The year Tailwinds Over Frederick opened for business, the Smiths planned 20 flights and flew 40. Each year business grew as people spotted the flying billboard. The fourth year they flew 120 flights before purchasing an eight-passenger balloon that enabled them to cut back on the number of flights while toting more passengers.
Fully inflated, the balloon is ready to go. The crew holds the lines while the pilot and passengers step into the gondola. Smith adds heat to the air in the balloon and it lifts off, taking its cargo with it. Every 1,000 cubic feet of air heated to a delta of about 100 to 110 degrees produces 20 pounds of lift.
Smith carries a handheld radio to communicate on the common traffic advisory frequency—the control tower isn’t open yet. The passengers are treated to a leisurely, low-level view of the Earth not afforded by fixed-wing aircraft and certainly not by airliners.
And it’s amazingly quiet. Aside from the occasional shush from the burner as Smith keeps the air heated and buoyant, there’s no thrum of an engine or wind rushing along control surfaces. Floating over a housing development near the airport, Smith often overhears people conversing on their decks.
It’s so quiet that, as the balloon crosses Interstate 70 and crests the Monocacy River, it surprises a herd of deer drinking in the shallows. For one long moment they don’t know exactly what they’re looking at. Then they bolt into the woods.
Smith doesn’t know exactly where he’ll touch down yet, but, based on the wind direction, he has a goal in mind: a housing development under construction just south of the airport.
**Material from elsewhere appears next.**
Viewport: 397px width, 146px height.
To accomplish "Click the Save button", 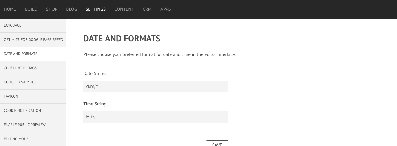I will coord(217,144).
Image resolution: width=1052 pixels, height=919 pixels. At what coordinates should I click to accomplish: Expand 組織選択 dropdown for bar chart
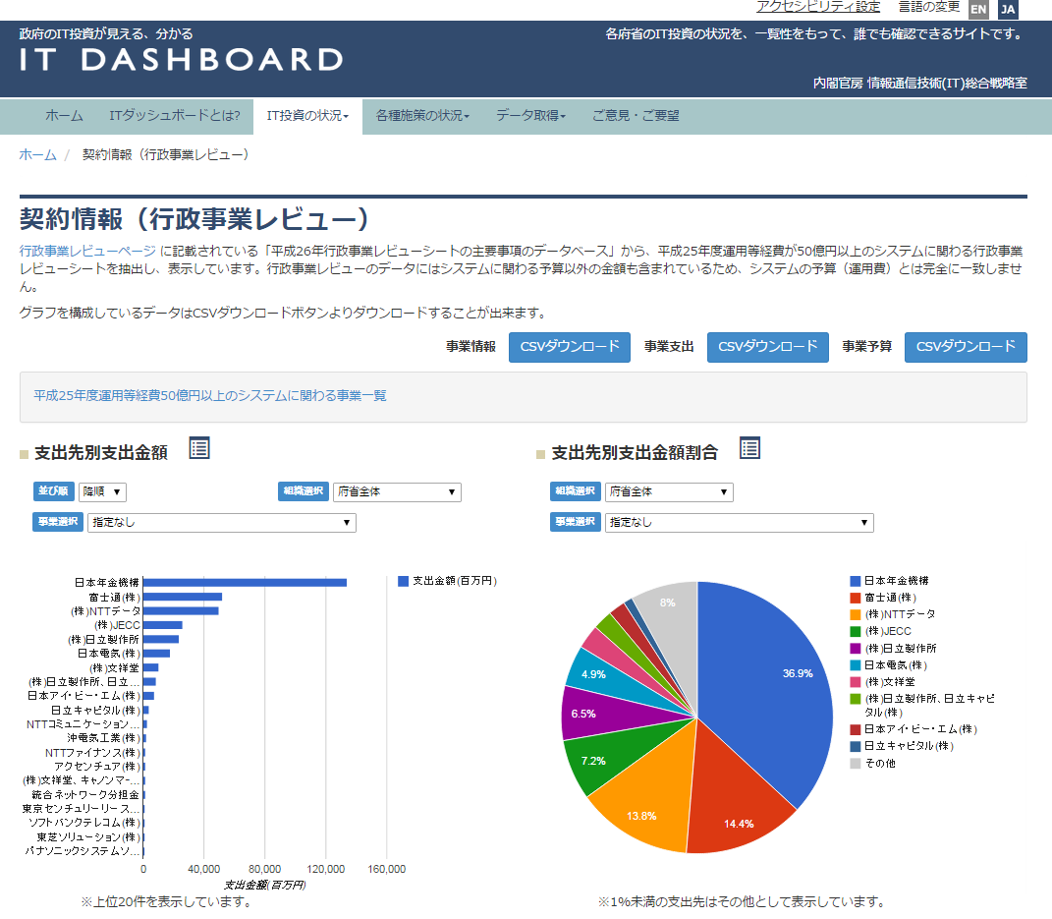pos(397,491)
He has radioed the ground crew to let them know so the van can be in position when the balloon approaches. Now it’s a matter of easing down by dumping hot air without coming in too quickly; even landing at 7 to 9 miles per hour can be jarring in a wicker basket. Passengers are instructed to hang onto one of the rope handles in the gondola and bend their knees slightly in a sort of brace-for-impact stance, but while the landing is solid it is by no means a tooth-chipper.
The lack of control may be unnerving to another fixed-wing pilot, but it’s now second nature to Smith; besides, he can control the balloon—a bit—by adding or releasing hot air and using a cable that turns the balloon clockwise or counterclockwise, much like the teacup rides at Disney World.
The gondola settles onto a bumpy patch of grass while the crew scurries to secure it and assist the passengers. Then the whole process repeats itself in reverse: The envelope is deflated, folded, and inserted into its bag; cables, tanks, and burner removed and stowed; gondola packed away. No one has called 911—a cause for celebration.
The Smiths say they love the social aspect of hot air ballooning, and that is easy to understand. Friends and family come out to help. Nearly every flight is a celebration—a birthday, an anniversary, a graduation. Passengers are excited to be there, and no two flights are alike.
“We have so much fun,” Meagan Smith said. “The stories we get to hear!...It’s neat to be a part of [the celebrations] in a unique way.”